• Extracted information:
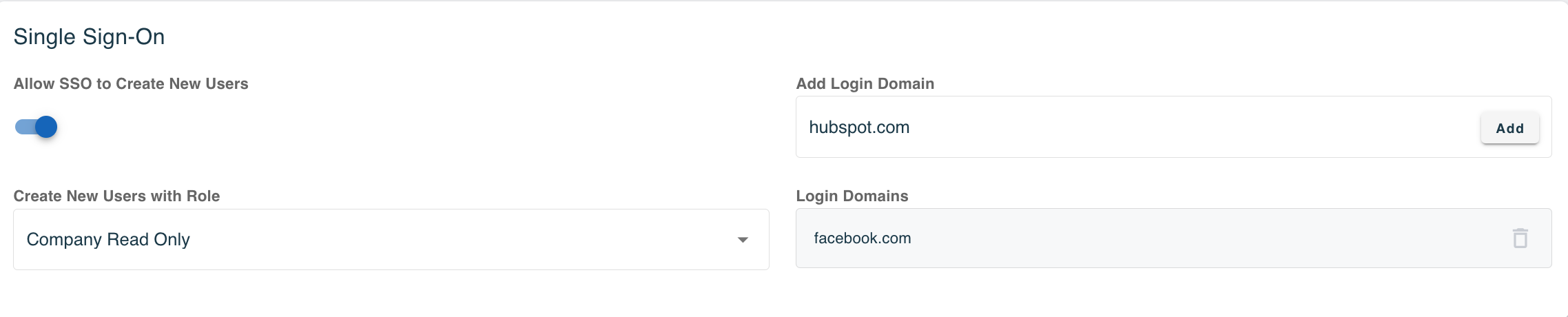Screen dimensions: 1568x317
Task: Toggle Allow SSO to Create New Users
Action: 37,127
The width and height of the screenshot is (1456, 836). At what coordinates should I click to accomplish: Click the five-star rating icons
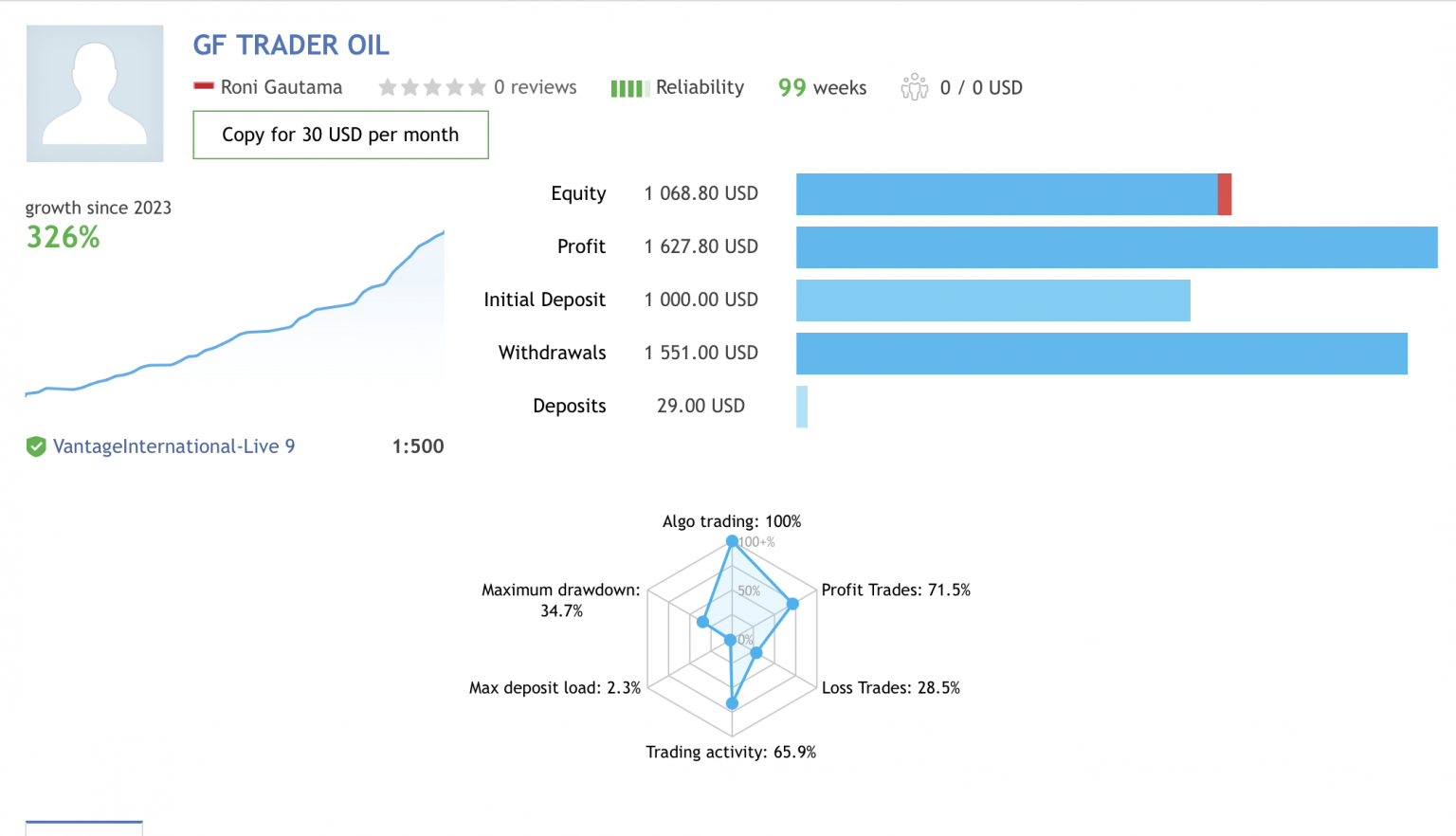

...

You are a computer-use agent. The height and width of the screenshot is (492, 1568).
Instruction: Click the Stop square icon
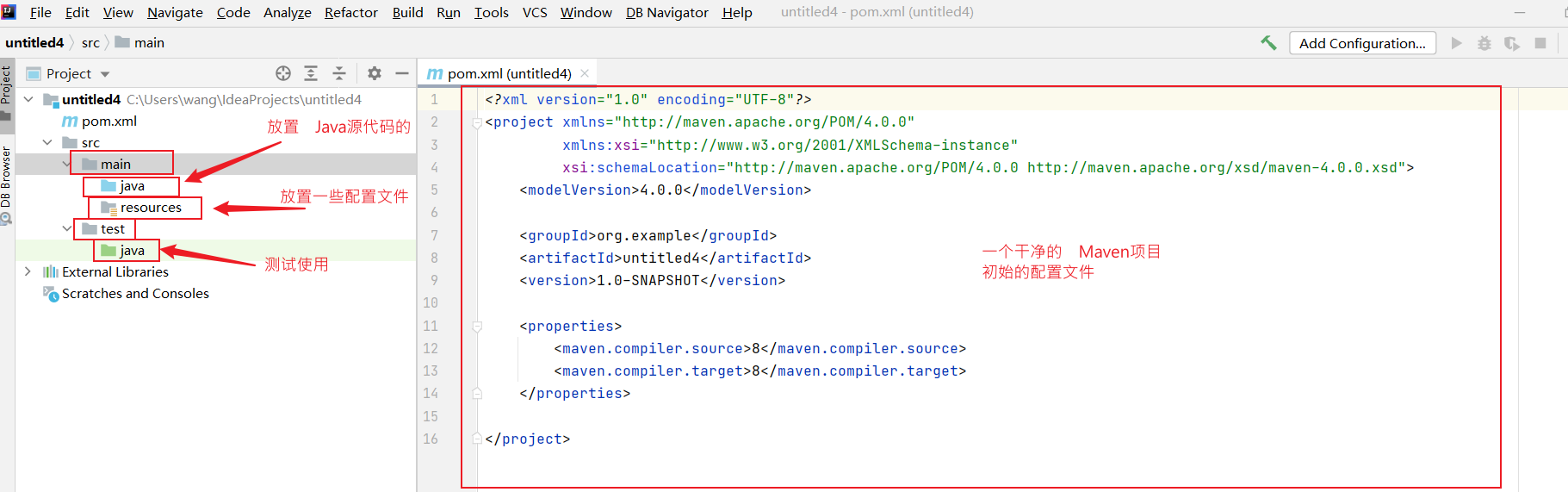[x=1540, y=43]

• What this task involves: Filter the records down to the lines that contain the string "height", and copy those lines.

• Response to the exercise:
The width and height of the screenshot is (1456, 836). At what coordinates should I click to accomplish: Click the five-star rating icons
You are a computer-use agent. The height and width of the screenshot is (492, 1568).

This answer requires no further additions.